Архипова посмотрела на Лушникова, тот – на нее. И оба расхохоталась. Они смеялись так громко, что в кабинет постучалась Ася.
– Александра Львовна… вы звали меня?.. – робко осведомилась она.
– Нет, Асечка, нет! Все
С Евгением Петровичем Лушниковым Архипову связывала давняя история. В те времена, когда заведующим был Григорий Наумович Чистяков, а Архипова – просто преподавателем, молодой и обаятельный Евгений Петрович в нее влюбился. И влюбился так, что однажды забыл про работу, лекции и студентов. Чистяков, добрая и деликатная душа, долго молчал и даже пытался делать вид, что ничего не происходит, но потом поговорил с Лушниковым. Тот все осознал и сделал Архиповой предложение. Она его отвергла, и более того – попросила забыть редкие встречи, которые у них все же случались. Потом эти двое почти не общались друг с другом. Прошло много лет, и они стали друзьями. Хотя в отношении Александры к Лушникову порой сквозила родственная забота. История с Титовой не нравилась Архиповой еще и потому, что у Лушникова были отношения со студенткой. И пусть этой студентке было двадцать лет, и о романе знали ее родители, и не за горами была свадьба, Архипова понимала, что такие, как Юна Ильинична, из всего могут сделать помойку.
Наверное, из-за утренней суеты день пробежал быстро. Глядя на сумрак за окном, Архипова предвкушала выходные за городом в обществе Степановых. «Зимний лес, печка, уютный дом, разговоры за столом… И так два дня. Никаких мыслей, никакого беспокойства», – думала Архипова. На дачу она собралась ехать прямо с работы.

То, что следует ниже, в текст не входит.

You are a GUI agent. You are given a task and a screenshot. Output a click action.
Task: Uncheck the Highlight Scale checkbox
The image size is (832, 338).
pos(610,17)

В электричке людей было мало – скорее всего, большая часть тех, кто ездил на работу в Москву, решила зависнуть в городе. Наутро не надо было никуда спешить, уже чувствовалось приближение праздников, кафе, бары и клубы зазывали, соблазняли и обещали. Александра сама любила «погулять» в пятницу. Предстоящие два дня выходных казались почти отпуском. Но сейчас, после общения с Титовой, хотелось тишины пригорода. Она бы отвлекла от бесконечного мысленного перемалывания этого случая. Архипова придавала большое значение отношениям в коллективе, а про то, какая сильная связь может быть между единомышленниками, ей объяснил еще Чистяков.
На перроне в Перхушково ее встречал муж подруги.
– Толя! Привет! – Архипова помахала рукой, и в ее сторону двинулся высокий седой мужчина. Он носил бороду и имел портретное сходство с небезызвестным путешественником Афанасием Никитиным. Борода была короткая, но богатая, густая, а волосы на голове, покрытые вечерним инеем, были откинуты назад.
– Ах, какой же ты красавец! – воскликнула Александра. Они обнялись.
– Ты это моей Татьяне скажи! – молвил «Афанасий Никитин». – А то ворчит на меня, ругается все время.
– Это она любя, – рассмеялась Архипова. Свою подругу, даму горячую и языкастую, она хорошо знала.
– Да это я так, ворчу… – улыбнулся Анатолий. – Знаю. – Он подхватил ее сумки, и они пошли к машине.
Было темно, нечастые фонари освещали все больше углы домов, а не дорогу. Это в городе небо даже зимними ночами светлое от огней. А здесь с неба спускалась темень, лес чернел, и заснеженные поля казались темными морями. Только огни домиков делали эту мрачноватую картинку душевной.